**Entries supplied**
►
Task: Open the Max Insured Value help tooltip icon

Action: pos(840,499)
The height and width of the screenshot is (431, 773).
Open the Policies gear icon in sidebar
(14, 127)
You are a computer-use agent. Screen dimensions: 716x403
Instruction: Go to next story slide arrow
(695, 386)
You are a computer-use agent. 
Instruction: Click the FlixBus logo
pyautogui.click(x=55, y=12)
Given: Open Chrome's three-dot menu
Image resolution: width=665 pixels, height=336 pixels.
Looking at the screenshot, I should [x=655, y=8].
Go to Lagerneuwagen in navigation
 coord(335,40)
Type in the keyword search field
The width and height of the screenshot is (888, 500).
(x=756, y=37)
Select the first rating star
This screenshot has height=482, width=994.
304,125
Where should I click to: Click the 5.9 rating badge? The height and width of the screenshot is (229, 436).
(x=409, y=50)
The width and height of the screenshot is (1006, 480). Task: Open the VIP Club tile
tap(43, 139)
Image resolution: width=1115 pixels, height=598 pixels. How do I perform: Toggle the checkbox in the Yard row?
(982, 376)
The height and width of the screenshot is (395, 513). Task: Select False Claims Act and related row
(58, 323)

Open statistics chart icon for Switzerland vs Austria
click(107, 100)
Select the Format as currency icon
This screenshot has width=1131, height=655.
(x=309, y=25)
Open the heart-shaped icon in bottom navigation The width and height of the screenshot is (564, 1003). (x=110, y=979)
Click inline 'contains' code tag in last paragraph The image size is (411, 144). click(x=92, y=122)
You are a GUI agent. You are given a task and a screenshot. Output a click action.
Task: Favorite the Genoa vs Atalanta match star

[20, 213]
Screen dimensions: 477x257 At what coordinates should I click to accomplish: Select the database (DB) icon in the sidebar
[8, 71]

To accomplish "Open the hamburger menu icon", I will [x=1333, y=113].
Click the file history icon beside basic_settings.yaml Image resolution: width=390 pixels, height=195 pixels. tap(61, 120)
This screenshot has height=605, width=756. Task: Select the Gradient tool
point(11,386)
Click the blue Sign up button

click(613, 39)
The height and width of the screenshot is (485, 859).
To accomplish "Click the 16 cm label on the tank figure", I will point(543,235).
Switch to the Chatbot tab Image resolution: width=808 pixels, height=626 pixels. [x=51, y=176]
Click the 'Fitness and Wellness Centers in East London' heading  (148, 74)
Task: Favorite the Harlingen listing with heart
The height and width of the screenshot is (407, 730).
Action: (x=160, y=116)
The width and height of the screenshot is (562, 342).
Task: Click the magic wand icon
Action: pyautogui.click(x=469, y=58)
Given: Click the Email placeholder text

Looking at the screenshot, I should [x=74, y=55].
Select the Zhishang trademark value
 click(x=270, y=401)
◄
**Required action**
Among the lines of the data, identify those with the word "menu". Copy each of them.

**Answer section**
Given: Open Chrome's three-dot menu
To accomplish "Open the hamburger menu icon", I will [x=1333, y=113].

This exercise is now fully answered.